[Data shown — start]
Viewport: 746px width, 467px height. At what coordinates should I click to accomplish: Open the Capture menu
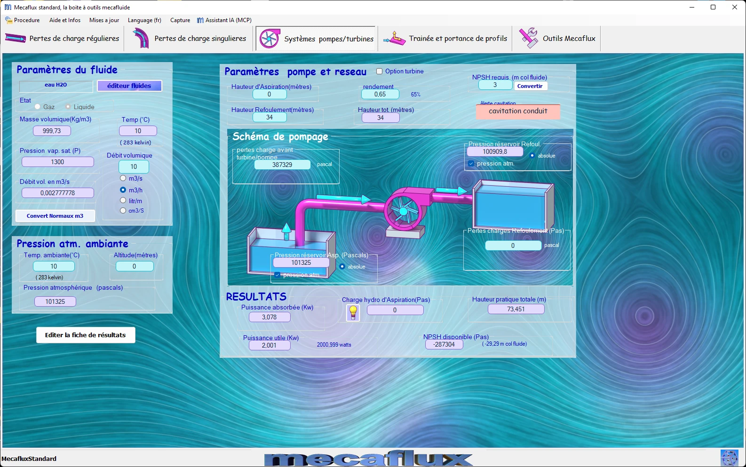(x=180, y=20)
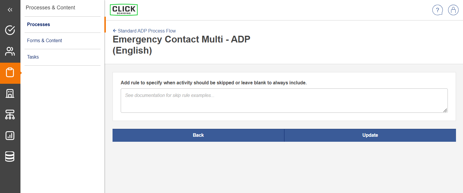Click the help question mark icon
Viewport: 463px width, 193px height.
pos(437,10)
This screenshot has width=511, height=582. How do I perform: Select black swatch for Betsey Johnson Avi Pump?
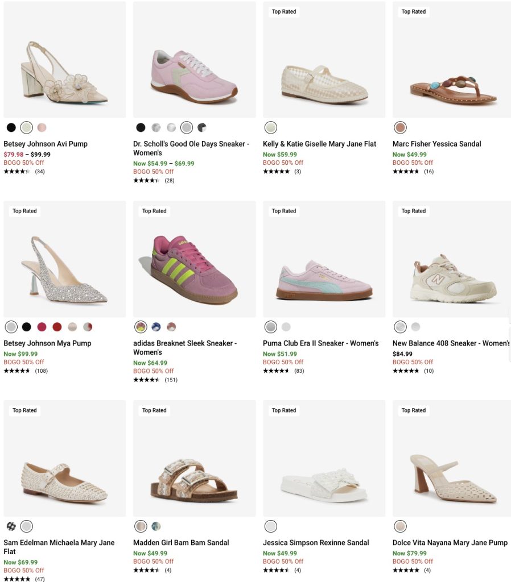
[Data shown — finish]
Task directions:
Every entry in the listing is to be duplicated precisely, except for its pictures.

Response:
Viewport: 746px width, 467px height. At what coordinates should I click to accomplish: Open the Capture menu
(x=180, y=20)
Click the help question mark icon
Viewport: 463px width, 193px height.
pos(437,10)
This screenshot has width=511, height=582. How do I perform: Select black swatch for Betsey Johnson Avi Pump?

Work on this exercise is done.